Caltech and UCSD jointly propose to implement a prototype Tier2 center in September 2000. As discussed at the US CMS Collaboration Meeting in May 2000, at the recent DOE Review of Software and Computing, and during the Hoffmann Review of LHC Computing, Tier2 centers are an important part of the distributed data analysis model (comprising approximately one-half of US CMS’ proposed computing capability) that has been adopted by all four LHC Collaborations. The use and management of the regional centers requires the use of “Data Grid” tools, some of which are already under development in CMS1. The prototype system, and the coordination of its operation with CERN and Fermilab for production and analysis, will provide a testing ground for these tools.
A cost effective candidate configuration for the prototype has already been developed, consisting of Linux rackmounted computational servers, medium scale data servers and network interfaces that have been demonstrated to provide high I/O (100 Mbyte/sec range) throughput, and a few-Terabyte RAID array as a nearline data store for simulated, reconstructed and analyzed events.
The prototype center will be located at the Caltech Center for Advanced Computing Research (CACR) and the San Diego Supercomputer Center (SDSC). This will allow us to leverage the existing large scale HPSS tape storage systems; system software installed and being developed in association with the Particle Physics Data Grid (PPDG), ALDAP and GriPhyN projects; as well as the manpower located at each of these facilities.
The CALREN OC-12 (622 Mbps) California regional network and the NTON dark fiber link interconnecting CACR and SDSC will be used to test distributed center operations at speeds characteristic of future networks (0.6 – 2.5 Gbps).

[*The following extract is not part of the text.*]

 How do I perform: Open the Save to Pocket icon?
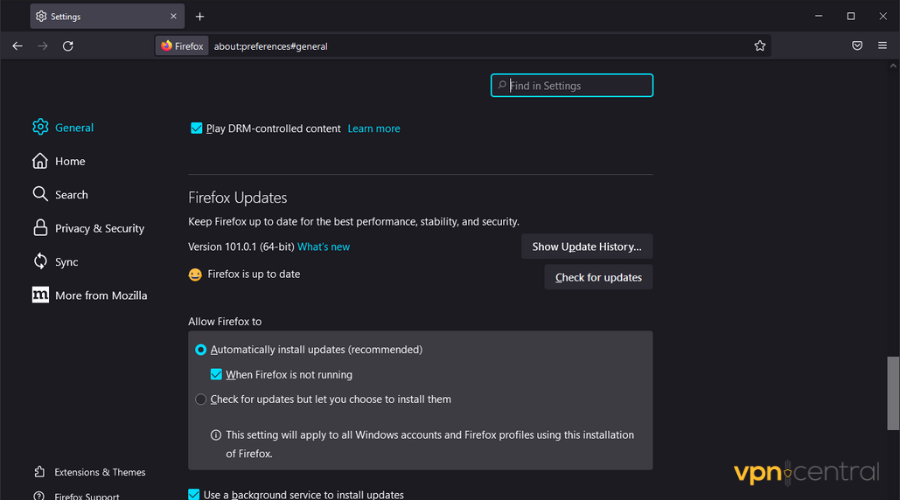click(x=857, y=46)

In the future we could also consider the use of CALREN or its successor (and/or NTON) to include more California sites, such as UC Davis, UC Riverside and UCLA.
At the January 2000 DOE/NSF review of CMS and ATLAS Software and Computing, the agencies requested that we begin to better define the roles and responsibilities of Tier2 centers relative to the Tier0 center at CERN, and the Tier1 center at Fermilab. The prototype will serve as a testbed for defining the Tier2’s roles and its modes of operation. The Abilene and ESNet networks as well as the US-CERN link will be used to support these tests.

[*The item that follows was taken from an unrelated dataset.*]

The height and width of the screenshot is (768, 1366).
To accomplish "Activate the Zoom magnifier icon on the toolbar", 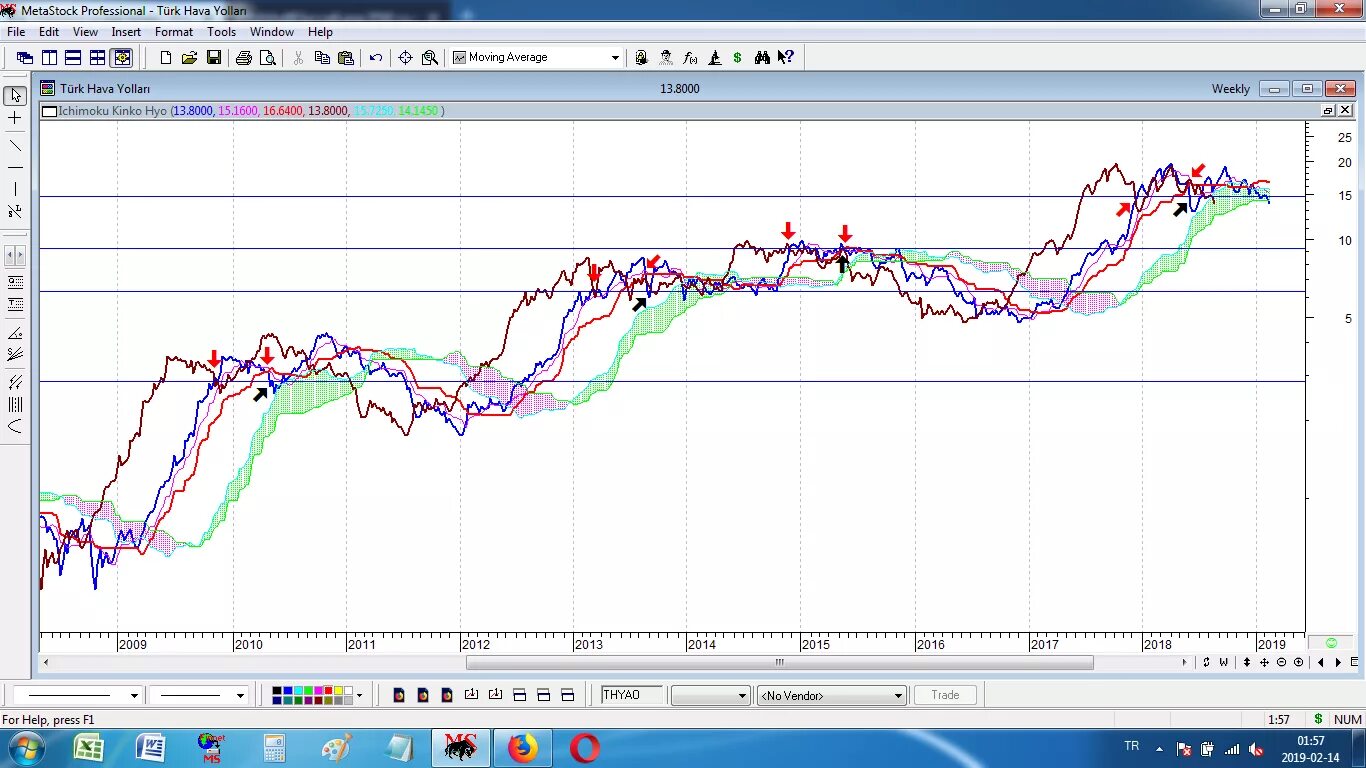I will [429, 57].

The work plan has three major branches:
R&D on the distributed computing model, as summarized above. Strategies for production processing, and for data analysis, will be investigated with the help of the MONARC simulation tools
Help with upcoming production milestones in association with the Physics Reconstruction and Selection (PRS) studies
Startup of a prototypical US-based data analysis among the California universities in CMS.
The prototype system consists of two symmetric pieces, as shown in Figure 1. One located at the Caltech Center for Advanced Computing Research and the other at the San Diego Supercomputing center connected over a high speed internet link, NTON dark fiber and CALREN OC-12.

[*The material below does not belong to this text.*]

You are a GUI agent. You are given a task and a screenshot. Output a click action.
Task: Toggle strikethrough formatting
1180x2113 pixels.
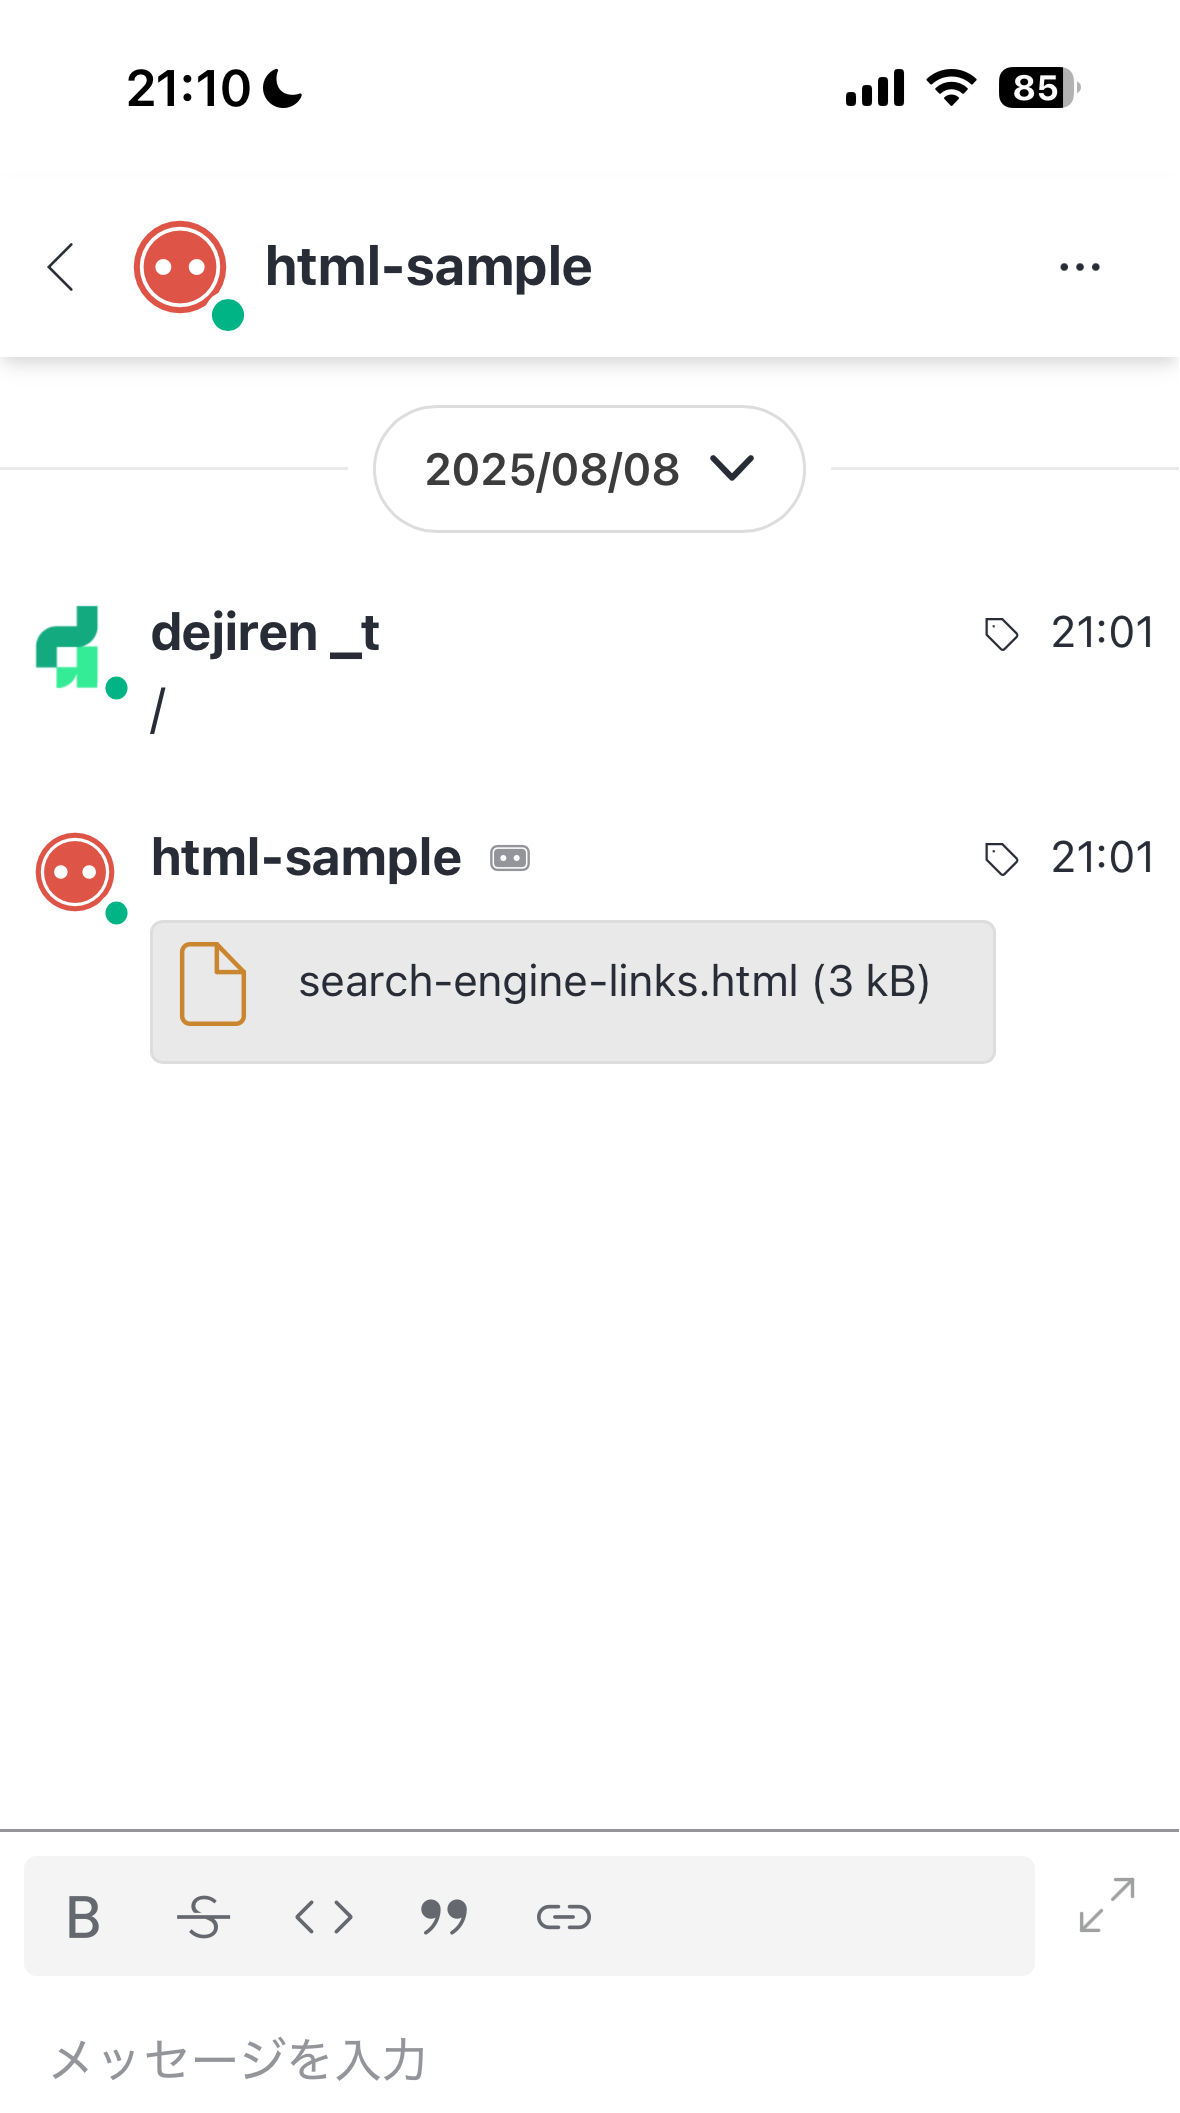tap(203, 1917)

Figure 1: A schematic of the prototype Tier2 center.
Each side contains approximately 40 rack-mounted, dual CPU Pentium III LINUX nodes, a multiple terabyte RAID disk array connected to a data server, a network switch, a connection to the existing high performance storage system (HPSS), and a control monitor. Each node contains 2 hard disks, one 10 gigabyte disk for the operating system and swap space and one 30 gigabyte disk for local data cache; 512 Mbytes of 133 MHz SDRAM; 2 Pentium III 733 MHz processors; and one 100 base-T Ethernet card. The nodes are connected via a high performance network switch with approximately 50 gigabits/sec bandwidth on the backplane. This allows a sufficient number of 100 base-T Ethernet ports to interconnect the nodes and several gigabit/sec Ethernet ports to connect the switch to the RAID array, the HPSS, and the external network. Figure 2 shows the network connections of the Tier2 prototype system.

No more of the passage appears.